# Record set
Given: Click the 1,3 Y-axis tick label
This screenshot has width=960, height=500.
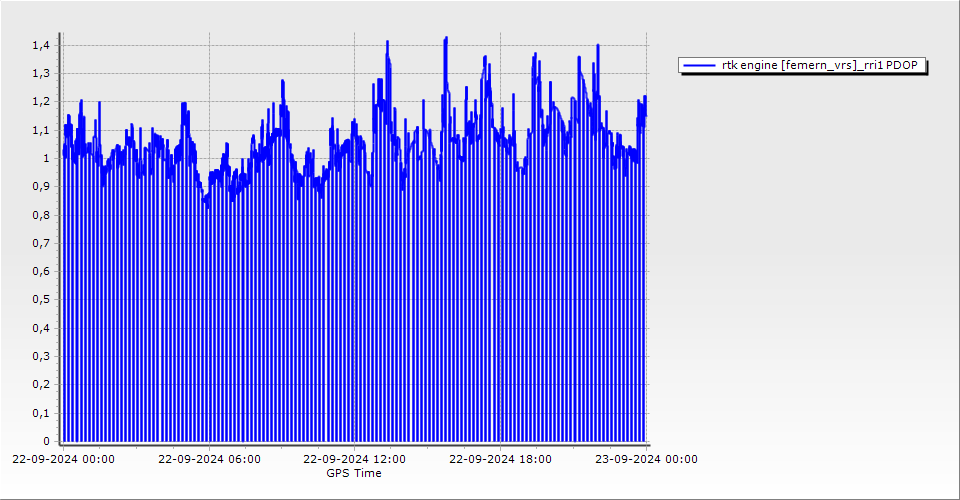Looking at the screenshot, I should click(40, 73).
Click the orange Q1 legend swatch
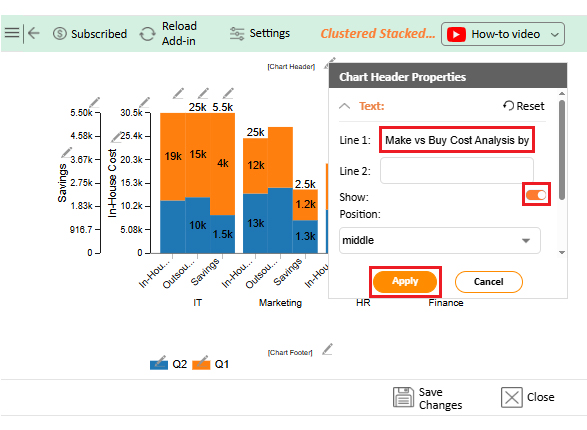 pyautogui.click(x=201, y=365)
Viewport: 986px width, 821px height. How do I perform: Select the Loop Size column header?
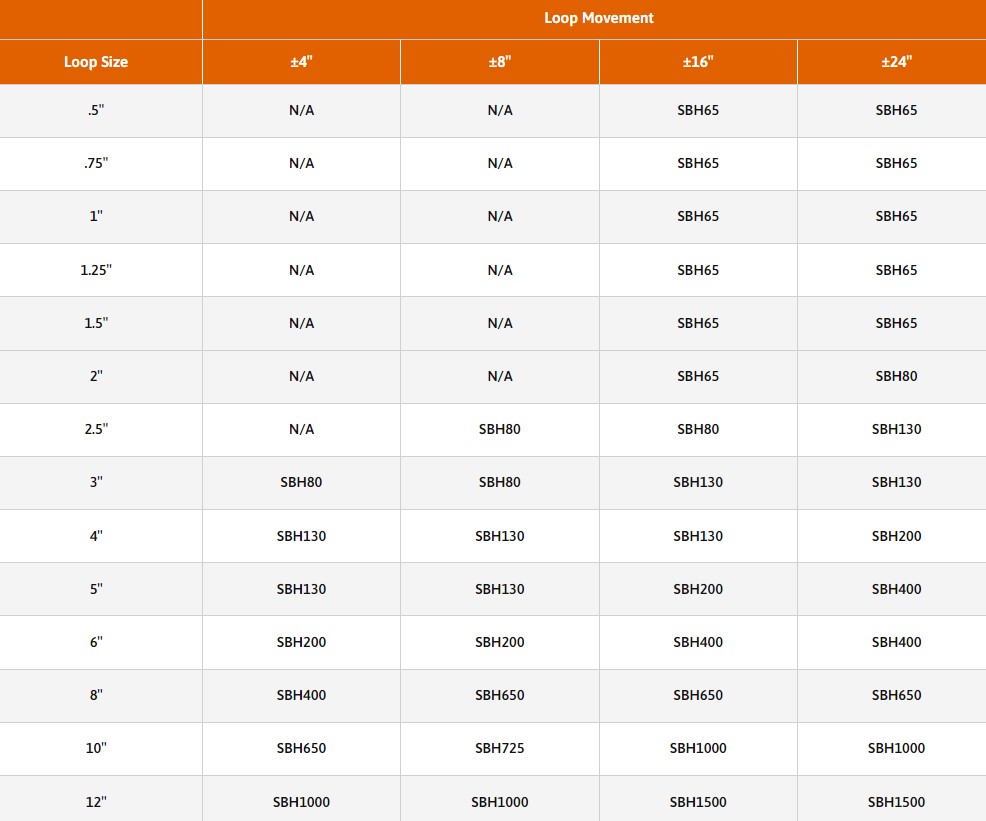point(96,62)
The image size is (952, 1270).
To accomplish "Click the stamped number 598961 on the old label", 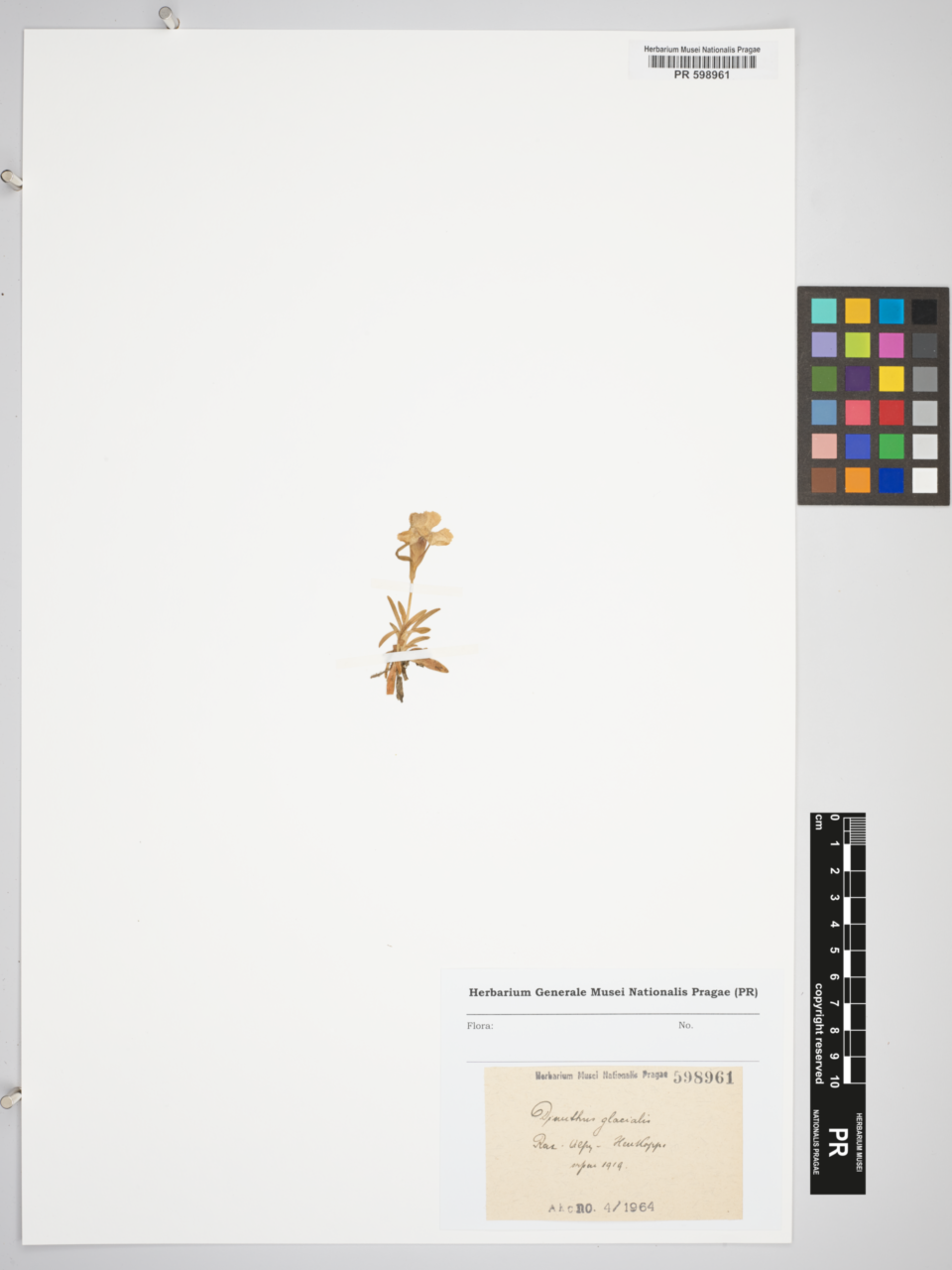I will (x=703, y=1078).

# What to produce
Repeat the listing above from its first line through the line that contains "The image size is (952, 1270).", both included, and nothing more. Drop the pictures.

# Response to the task
Given: Click the 1,3 Y-axis tick label
This screenshot has width=960, height=500.
Looking at the screenshot, I should click(40, 73).
Click the orange Q1 legend swatch
 pyautogui.click(x=201, y=365)
Viewport: 986px width, 821px height. How do I perform: Select the Loop Size column header?
point(96,62)
The image size is (952, 1270).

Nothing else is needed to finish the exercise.